Parfois, je l’ai dit, j’ai eu le sentiment qu’un autre parlait à travers moi. Quand des auditeurs me disent, après une causerie ou une homélie : « Vraiment, vous avez encore quelque chose à dire ! », je sais que le Seigneur lui-même a parlé, et le soir je n’ai pas de honte à chanter mon « Magnificat ». Oui, le Seigneur est puissant et il veut bien faire en moi de grandes choses. Un sentiment de joyeuse gratitude m’envahit aussi quand on vient me proposer de me lire le passage d’un livre intéressant ou une page de journal.
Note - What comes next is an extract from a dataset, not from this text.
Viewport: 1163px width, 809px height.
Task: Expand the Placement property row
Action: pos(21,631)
Quand mon voisin de chambre vient, jour après jour, lire le courrier reçu et corriger celui que j’envoie, quand il vient tranquillement remettre de l’ordre sur une table toujours encombrée, je me redis : « C’est le Seigneur ! » Quand le curé d’une paroisse de Turnhout, un mien confrère, m’appelle pour un ministère dominical, je me dis : « C’est le Seigneur qui fait signe et qui t’envoie ». Quand un groupe d’amis m’invite à passer quelques jours de vacances avec eux, je sais que le Seigneur leur a inspiré cette attention. Alors je suis sûr qu’il sera avec nous, au milieu de nous. Tant de personnes, présentes à ma vie, le cœur plein de bonté et les mains généreuses, traduisent pour moi, bien concrètement, la présence de Jésus qui est parmi nous « comme Celui qui sert ».
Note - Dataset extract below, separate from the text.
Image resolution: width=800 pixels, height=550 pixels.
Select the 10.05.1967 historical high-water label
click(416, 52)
Cette expérience, qui s’approfondit de jour en jour, exerce sur moi une influence libératrice et transformante. Je suis d’humeur plus joyeuse qu’il y a deux ans. Je me surprends souvent à chanter ou à fredonner une mélodie classique. Je n’ai plus de honte à demander un service, convaincu que, si la chose est possible, on me le rendra volontiers. Je me rappelle avec plaisir le mot que le Cardinal Danneels prête à Dieu : « Devant moi, tu peux être ce que tu es, car je t’aime tel que tu es ».
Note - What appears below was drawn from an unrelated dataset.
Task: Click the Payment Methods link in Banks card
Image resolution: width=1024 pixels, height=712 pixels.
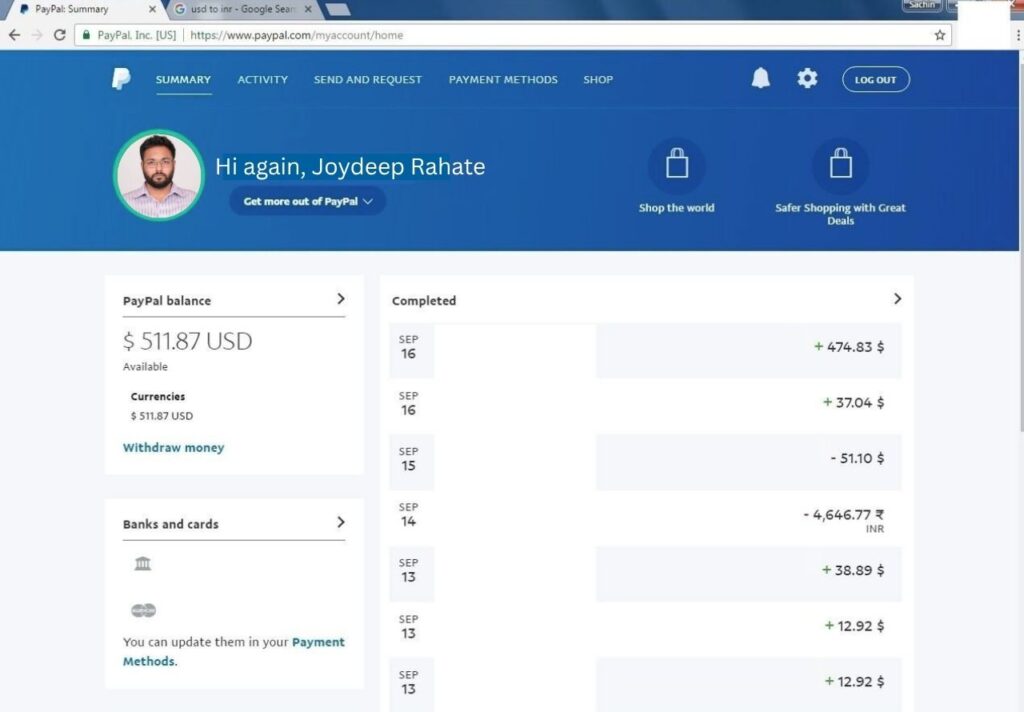Action: [x=318, y=642]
Sans doute, l’angoisse et la panique d’autrefois me reviennent encore. Ma vie quotidienne reste marquée de traits humiliants, d’une continuelle dépendance à l’égard des autres. Et la méchante asthénie n’a pas totalement disparu. Mais mon regard intérieur se simplifie, devient plus clair. Je suis émerveillé de tant de témoignages de bonté. Je me sens plus disponible aux hommes et au Seigneur. Grâces lui en soient rendues !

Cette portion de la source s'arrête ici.